Toute la lumière que nous ne pouvons voir

Un beau roman d’apprentissage qui nous plonge dans le Saint-Malo de la Seconde guerre mondiale.

Note : 4/5

DAPHNE REBECCA

Anthony Doerr a eu l’idée de ce livre lors de sa venue à Saint-Malo pour un salon du livre. Il a dû éprouver un choc en découvrant la beauté rude et fière de la ville aux hautes murailles sombres battues par les vents et la mer. L’âme malouine est alors descendue sur lui, et il a créé un roman magnifique.

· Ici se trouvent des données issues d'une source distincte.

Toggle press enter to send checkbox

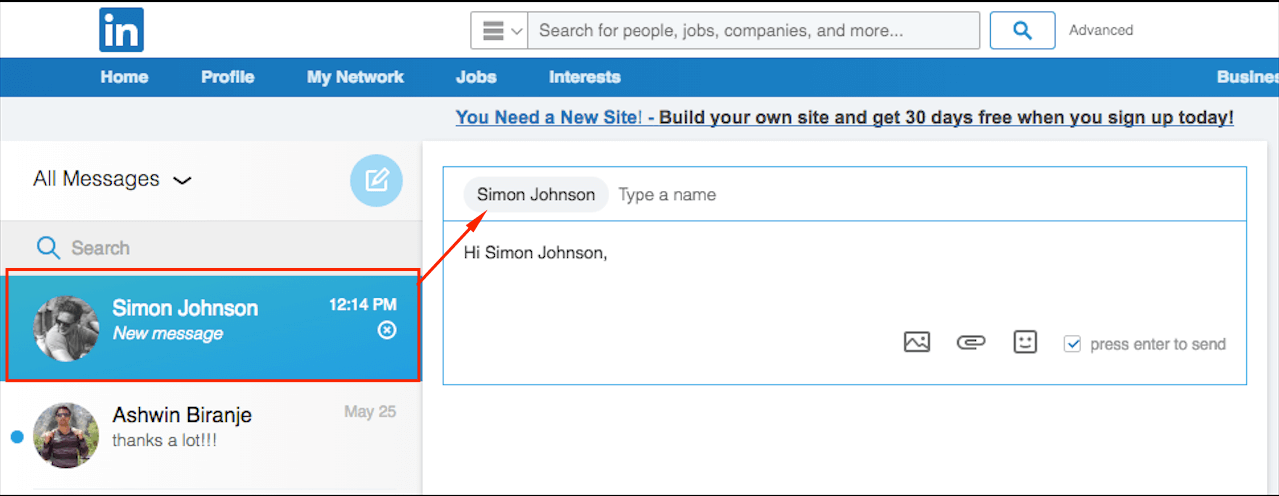[x=1072, y=344]
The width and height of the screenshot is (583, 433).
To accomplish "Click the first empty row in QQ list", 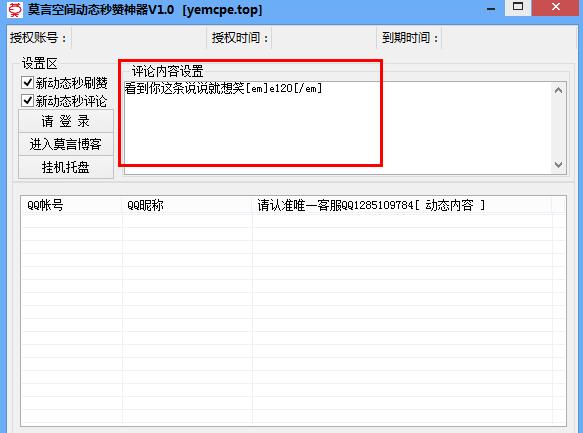I will point(287,221).
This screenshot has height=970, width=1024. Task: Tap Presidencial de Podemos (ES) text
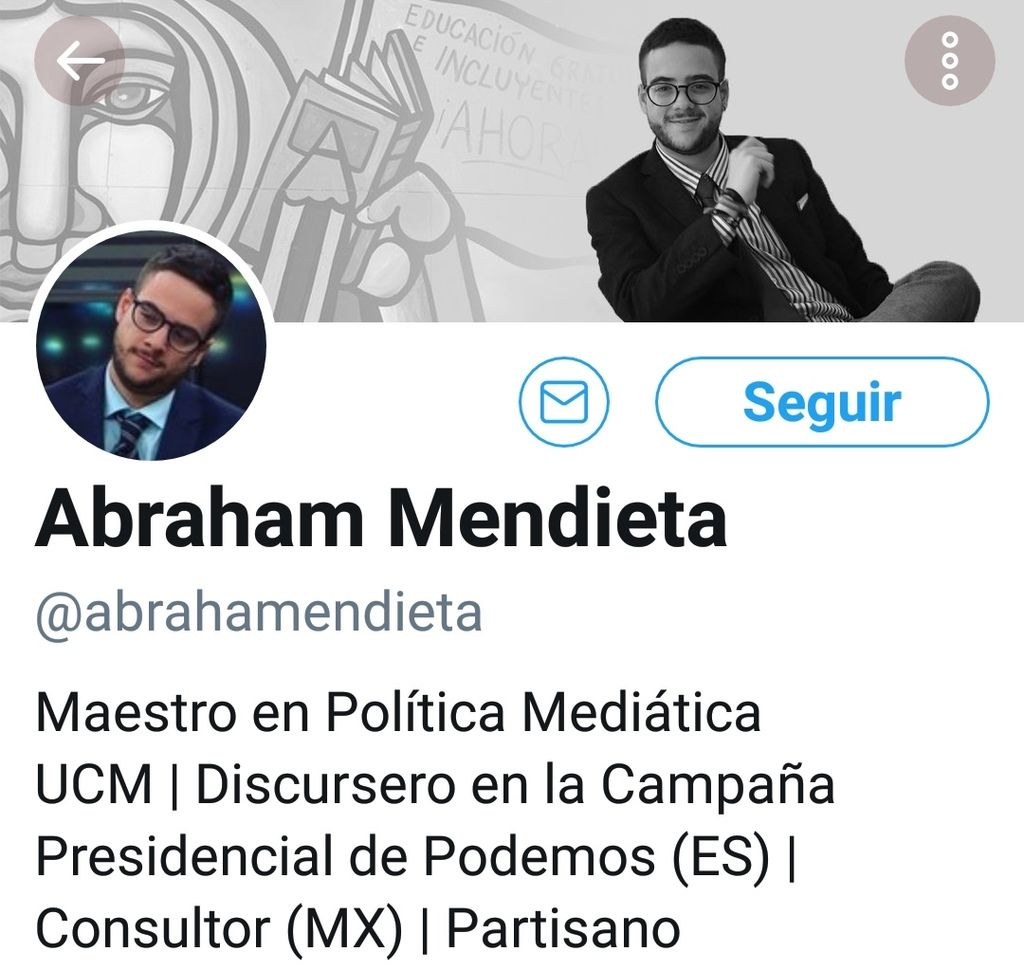point(403,856)
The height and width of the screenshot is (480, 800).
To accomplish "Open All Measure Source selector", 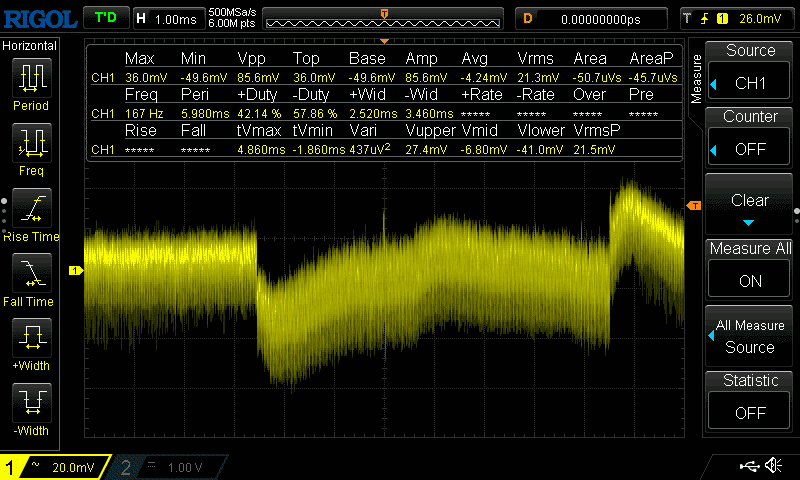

Les héros de Toute la lumière que nous ne pouvons voir (je n’arrive pas à m’y faire, à ce titre à rallonge !) sont des enfants. D’un côté Marie-Laure, jeune aveugle qui se réfugie avec son père chez sa famille à Saint-Malo, où la Résistance s’organise ; de l’autre Werner, orphelin surdoué en mécanique et en électricité, enrôlé dans la Wermacht pour intercepter les transmissions de l’ennemi. Chacun de son côté, les deux jeunes gens sont ballottés par des événements qui les dépassent et menacent de tout emporter.

J’étais réticente à commencer cette lecture, à cause du sujet, mais attirée par l’évocation du Saint-Malo occupé, décrit à l’américaine. Dès les premières pages, les doutes s’envolent : on sait qu’on tient un bon roman entre les mains. La narration, caractéristique des grands romans américains, est totalement maîtrisée, tout est parfaitement dosé. La facture est assez classique, c’est au fond un roman d’apprentissage, dans des circonstances extraordinaires et une réalité distordue par la guerre et accentuée par le handicap de Marie-Laure. Même si quelques ressorts de narration sont un peu convenus (les destins se nouent autour d’un mystérieux diamant disparu), ça ne gêne pas du tout la lecture, tant les personnages sont attachants. On a l’impression de vivre la guerre de l’intérieur, de sentir la menace latente, le malaise, le danger de manière confuse, tout en suivant le quotidien de ces enfants. Le tout est très rythmé, grâce à une succession de petits chapitres de quelques pages, qui nous emmène dans un mouvement de balancier entre France et Allemagne.

Tout en lisant, on ressent, on imagine, on suit la voix de la narration, jamais intrusive. Le roman a une sorte d’aura, de puissance romanesque issue de cette conjonction de temps, de lieu, de destins, et surtout de récit. Un roman tellement complet qu’il a déjà cette patine, cette très légère distance qu’on trouve dans les contes sans âge. Anthony Doerr a reçu le prix Pulitzer pour ce roman qui se lit, s’offre et se partage.

Tjustine3oute la lumière que nous ne pouvons voir, par Anthony Doerr. Albin Michel, 2015.